### Work order
Find the lines in the records that carry the word "agent". Copy each one.

### Materials provided
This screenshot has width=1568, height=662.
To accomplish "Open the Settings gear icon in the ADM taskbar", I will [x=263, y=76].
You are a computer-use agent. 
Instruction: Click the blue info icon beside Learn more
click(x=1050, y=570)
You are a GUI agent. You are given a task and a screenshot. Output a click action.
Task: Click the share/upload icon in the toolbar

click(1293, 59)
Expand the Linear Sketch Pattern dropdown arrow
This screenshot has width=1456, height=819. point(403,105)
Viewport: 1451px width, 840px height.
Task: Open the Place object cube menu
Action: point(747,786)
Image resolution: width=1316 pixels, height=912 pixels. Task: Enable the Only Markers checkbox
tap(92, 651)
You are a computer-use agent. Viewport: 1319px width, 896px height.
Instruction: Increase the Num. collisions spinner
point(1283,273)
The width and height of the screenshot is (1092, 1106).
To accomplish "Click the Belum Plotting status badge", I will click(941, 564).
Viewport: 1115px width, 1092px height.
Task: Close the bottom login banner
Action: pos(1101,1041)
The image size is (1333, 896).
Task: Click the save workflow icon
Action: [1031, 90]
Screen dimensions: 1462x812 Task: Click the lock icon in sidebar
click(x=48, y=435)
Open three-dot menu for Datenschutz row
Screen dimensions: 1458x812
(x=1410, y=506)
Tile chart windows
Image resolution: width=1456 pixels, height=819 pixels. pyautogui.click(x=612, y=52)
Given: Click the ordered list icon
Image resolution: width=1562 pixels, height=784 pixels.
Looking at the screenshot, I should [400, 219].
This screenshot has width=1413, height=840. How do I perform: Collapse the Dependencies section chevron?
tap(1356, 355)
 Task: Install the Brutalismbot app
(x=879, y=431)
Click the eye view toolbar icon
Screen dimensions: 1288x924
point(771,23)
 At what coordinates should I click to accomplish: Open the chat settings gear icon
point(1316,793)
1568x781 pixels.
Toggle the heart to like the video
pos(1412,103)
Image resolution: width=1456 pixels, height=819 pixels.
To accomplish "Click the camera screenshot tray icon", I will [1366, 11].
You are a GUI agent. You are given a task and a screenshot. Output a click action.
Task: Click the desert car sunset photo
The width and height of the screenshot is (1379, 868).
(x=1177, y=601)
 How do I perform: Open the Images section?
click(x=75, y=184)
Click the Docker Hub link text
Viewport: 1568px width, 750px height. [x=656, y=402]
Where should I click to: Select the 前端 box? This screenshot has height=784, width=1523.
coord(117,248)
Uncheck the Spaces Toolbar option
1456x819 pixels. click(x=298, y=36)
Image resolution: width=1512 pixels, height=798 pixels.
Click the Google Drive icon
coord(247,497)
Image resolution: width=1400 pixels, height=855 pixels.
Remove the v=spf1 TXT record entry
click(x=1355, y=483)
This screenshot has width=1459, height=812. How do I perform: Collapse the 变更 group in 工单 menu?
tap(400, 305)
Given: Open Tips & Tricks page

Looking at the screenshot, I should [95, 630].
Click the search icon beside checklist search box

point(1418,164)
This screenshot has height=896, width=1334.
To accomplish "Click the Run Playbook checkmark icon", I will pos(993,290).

### Written reply
You are a computer-use agent. 
You are a GUI agent. You are given a task and a screenshot. Output a click action.
You are a computer-use agent. Viewport: 1319px width, 896px height.
You are a GUI agent. You are given a task and a screenshot. Output a click action.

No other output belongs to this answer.